Les œuvres se répartissent presque toutes le long des murs. Près des fonts baptismaux, la statue de saint Jean-Baptiste porte la date de 1585. Au deuxième autel de gauche, un panneau peint du Crucifix sorti de l'école pisano-lucquoise du XIIIe siècle est la pièce la plus ancienne de l'édifice. Dans le transept, la Vierge du Rosaire remonte à la fin du XVIe siècle; dans le presbytère, le relief des Douze Apôtres porte la date de 1537. La toile de Riccardo Martinelli, peintre de Carrare, date du XVIIe siècle.
La visite
Nicola est un hameau de Luni, en basse Val di Magra, que l'on rejoint par la route qui monte d'Ortonovo à travers les oliviers. Le village est serré et clos: on laisse la voiture hors des murs et l'on continue à pied, en montée, car l'église occupe le point culminant et arrive donc en dernier. Il n'y a pas d'horaires de musée. La paroisse relève du vicariat de la Bassa Val di Magra, dans le diocèse de La Spezia-Sarzana-Brugnato, et l'ouverture suit les offices: le dimanche matin reste le moment le plus sûr.
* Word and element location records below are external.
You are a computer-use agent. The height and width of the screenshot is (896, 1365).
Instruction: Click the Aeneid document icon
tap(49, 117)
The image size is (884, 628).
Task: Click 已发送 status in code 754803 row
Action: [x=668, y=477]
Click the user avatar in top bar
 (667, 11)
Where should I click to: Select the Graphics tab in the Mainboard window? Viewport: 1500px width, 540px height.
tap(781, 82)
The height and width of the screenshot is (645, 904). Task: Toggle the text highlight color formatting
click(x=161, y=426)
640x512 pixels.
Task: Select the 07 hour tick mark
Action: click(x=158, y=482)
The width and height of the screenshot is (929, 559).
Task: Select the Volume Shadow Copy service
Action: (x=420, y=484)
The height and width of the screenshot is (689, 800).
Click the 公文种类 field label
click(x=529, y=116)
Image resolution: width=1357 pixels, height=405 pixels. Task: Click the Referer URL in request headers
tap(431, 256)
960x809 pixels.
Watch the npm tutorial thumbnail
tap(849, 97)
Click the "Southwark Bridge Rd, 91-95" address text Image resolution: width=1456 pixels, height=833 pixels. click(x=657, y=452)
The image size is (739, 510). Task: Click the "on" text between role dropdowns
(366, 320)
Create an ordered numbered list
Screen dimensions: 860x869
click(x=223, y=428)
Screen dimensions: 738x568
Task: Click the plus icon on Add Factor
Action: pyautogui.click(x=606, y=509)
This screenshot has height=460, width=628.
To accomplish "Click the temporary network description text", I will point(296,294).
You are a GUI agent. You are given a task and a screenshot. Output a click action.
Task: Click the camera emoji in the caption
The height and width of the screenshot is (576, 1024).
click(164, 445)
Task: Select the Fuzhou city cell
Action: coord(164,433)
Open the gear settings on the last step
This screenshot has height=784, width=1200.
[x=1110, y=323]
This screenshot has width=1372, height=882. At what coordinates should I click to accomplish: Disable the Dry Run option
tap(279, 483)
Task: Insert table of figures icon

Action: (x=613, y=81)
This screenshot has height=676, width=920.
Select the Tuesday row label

Le conseil de la rédaction
Retournez-vous sur le parvis avant d'entrer: de là-haut on voit la plaine où s'élevait Luni, la ville dont la conquête avait justifié la première chapelle. À l'intérieur, accordez quelques minutes au Crucifix du XIIIe siècle, dans la partie la plus sombre de la nef. Une petite lampe aide beaucoup, et l'écart entre ce bois peint et le baroque qui l'entoure vaut le déplacement.